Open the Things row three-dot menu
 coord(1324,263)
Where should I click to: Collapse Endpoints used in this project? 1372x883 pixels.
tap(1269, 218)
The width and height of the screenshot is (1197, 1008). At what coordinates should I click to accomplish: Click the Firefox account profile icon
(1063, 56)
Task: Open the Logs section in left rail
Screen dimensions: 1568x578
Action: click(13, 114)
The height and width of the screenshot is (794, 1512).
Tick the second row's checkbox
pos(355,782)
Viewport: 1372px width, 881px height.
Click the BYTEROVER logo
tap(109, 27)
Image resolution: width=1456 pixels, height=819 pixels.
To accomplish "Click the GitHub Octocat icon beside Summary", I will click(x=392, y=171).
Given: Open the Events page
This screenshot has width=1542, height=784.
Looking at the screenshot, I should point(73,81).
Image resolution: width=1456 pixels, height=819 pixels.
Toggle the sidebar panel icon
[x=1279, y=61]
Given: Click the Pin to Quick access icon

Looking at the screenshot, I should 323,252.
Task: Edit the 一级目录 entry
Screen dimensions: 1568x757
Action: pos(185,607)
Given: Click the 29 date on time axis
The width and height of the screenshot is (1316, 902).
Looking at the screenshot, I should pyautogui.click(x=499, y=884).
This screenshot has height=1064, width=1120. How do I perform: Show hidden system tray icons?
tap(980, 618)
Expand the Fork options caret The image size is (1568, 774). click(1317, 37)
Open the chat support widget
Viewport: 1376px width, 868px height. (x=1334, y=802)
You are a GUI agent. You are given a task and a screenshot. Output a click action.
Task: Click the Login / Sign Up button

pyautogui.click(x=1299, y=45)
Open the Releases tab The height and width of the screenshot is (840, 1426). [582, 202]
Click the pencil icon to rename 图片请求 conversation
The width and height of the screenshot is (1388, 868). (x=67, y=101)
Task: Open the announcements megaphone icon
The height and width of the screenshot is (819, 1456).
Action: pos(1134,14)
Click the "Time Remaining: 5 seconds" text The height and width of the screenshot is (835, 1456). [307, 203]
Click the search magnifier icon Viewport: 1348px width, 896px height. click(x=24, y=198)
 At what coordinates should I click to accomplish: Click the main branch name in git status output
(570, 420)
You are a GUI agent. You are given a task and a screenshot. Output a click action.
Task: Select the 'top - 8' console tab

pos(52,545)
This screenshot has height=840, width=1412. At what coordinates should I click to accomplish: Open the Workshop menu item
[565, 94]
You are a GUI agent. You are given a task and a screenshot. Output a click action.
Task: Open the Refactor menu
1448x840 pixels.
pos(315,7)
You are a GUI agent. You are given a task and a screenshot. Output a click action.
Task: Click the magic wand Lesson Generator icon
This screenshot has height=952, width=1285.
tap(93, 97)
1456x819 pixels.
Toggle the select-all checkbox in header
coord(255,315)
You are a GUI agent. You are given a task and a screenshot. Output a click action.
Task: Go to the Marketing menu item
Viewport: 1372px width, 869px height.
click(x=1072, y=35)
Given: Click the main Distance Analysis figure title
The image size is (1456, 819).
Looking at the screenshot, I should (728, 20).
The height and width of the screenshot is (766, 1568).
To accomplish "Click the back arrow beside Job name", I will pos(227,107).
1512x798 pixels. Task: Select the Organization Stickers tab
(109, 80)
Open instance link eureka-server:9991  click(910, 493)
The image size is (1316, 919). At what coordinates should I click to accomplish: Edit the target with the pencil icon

- [EXERCISE PROMPT]:
Make an exact copy of every record listed above.

- [WRITTEN RESPONSE]:
Open the Things row three-dot menu
 coord(1324,263)
Where should I click to: Collapse Endpoints used in this project? 1372x883 pixels.
tap(1269, 218)
The width and height of the screenshot is (1197, 1008). At what coordinates should I click to accomplish: Click the Firefox account profile icon
(1063, 56)
Task: Open the Logs section in left rail
Screen dimensions: 1568x578
Action: click(13, 114)
The height and width of the screenshot is (794, 1512).
Tick the second row's checkbox
pos(355,782)
Viewport: 1372px width, 881px height.
Click the BYTEROVER logo
tap(109, 27)
Image resolution: width=1456 pixels, height=819 pixels.
To accomplish "Click the GitHub Octocat icon beside Summary", I will click(x=392, y=171).
Given: Open the Events page
This screenshot has width=1542, height=784.
Looking at the screenshot, I should point(73,81).
Image resolution: width=1456 pixels, height=819 pixels.
Toggle the sidebar panel icon
[x=1279, y=61]
Given: Click the Pin to Quick access icon

Looking at the screenshot, I should 323,252.
Task: Edit the 一级目录 entry
Screen dimensions: 1568x757
Action: pos(185,607)
Given: Click the 29 date on time axis
The width and height of the screenshot is (1316, 902).
Looking at the screenshot, I should pyautogui.click(x=499, y=884).
This screenshot has height=1064, width=1120. How do I perform: Show hidden system tray icons?
tap(980, 618)
Expand the Fork options caret The image size is (1568, 774). click(1317, 37)
Open the chat support widget
Viewport: 1376px width, 868px height. (x=1334, y=802)
You are a GUI agent. You are given a task and a screenshot. Output a click action.
Task: Click the Login / Sign Up button

pyautogui.click(x=1299, y=45)
Open the Releases tab The height and width of the screenshot is (840, 1426). [582, 202]
Click the pencil icon to rename 图片请求 conversation
The width and height of the screenshot is (1388, 868). (x=67, y=101)
Task: Open the announcements megaphone icon
The height and width of the screenshot is (819, 1456).
Action: pos(1134,14)
Click the "Time Remaining: 5 seconds" text The height and width of the screenshot is (835, 1456). [307, 203]
Click the search magnifier icon Viewport: 1348px width, 896px height. click(x=24, y=198)
 At what coordinates should I click to accomplish: Click the main branch name in git status output
(570, 420)
You are a GUI agent. You are given a task and a screenshot. Output a click action.
Task: Select the 'top - 8' console tab

pos(52,545)
This screenshot has height=840, width=1412. At what coordinates should I click to accomplish: Open the Workshop menu item
[565, 94]
You are a GUI agent. You are given a task and a screenshot. Output a click action.
Task: Open the Refactor menu
1448x840 pixels.
pos(315,7)
You are a GUI agent. You are given a task and a screenshot. Output a click action.
Task: Click the magic wand Lesson Generator icon
This screenshot has height=952, width=1285.
tap(93, 97)
1456x819 pixels.
Toggle the select-all checkbox in header
coord(255,315)
You are a GUI agent. You are given a task and a screenshot. Output a click action.
Task: Go to the Marketing menu item
Viewport: 1372px width, 869px height.
click(x=1072, y=35)
Given: Click the main Distance Analysis figure title
The image size is (1456, 819).
Looking at the screenshot, I should (728, 20).
The height and width of the screenshot is (766, 1568).
To accomplish "Click the back arrow beside Job name", I will pos(227,107).
1512x798 pixels. Task: Select the Organization Stickers tab
(109, 80)
Open instance link eureka-server:9991  click(910, 493)
The image size is (1316, 919). At what coordinates should I click to accomplish: Edit the target with the pencil icon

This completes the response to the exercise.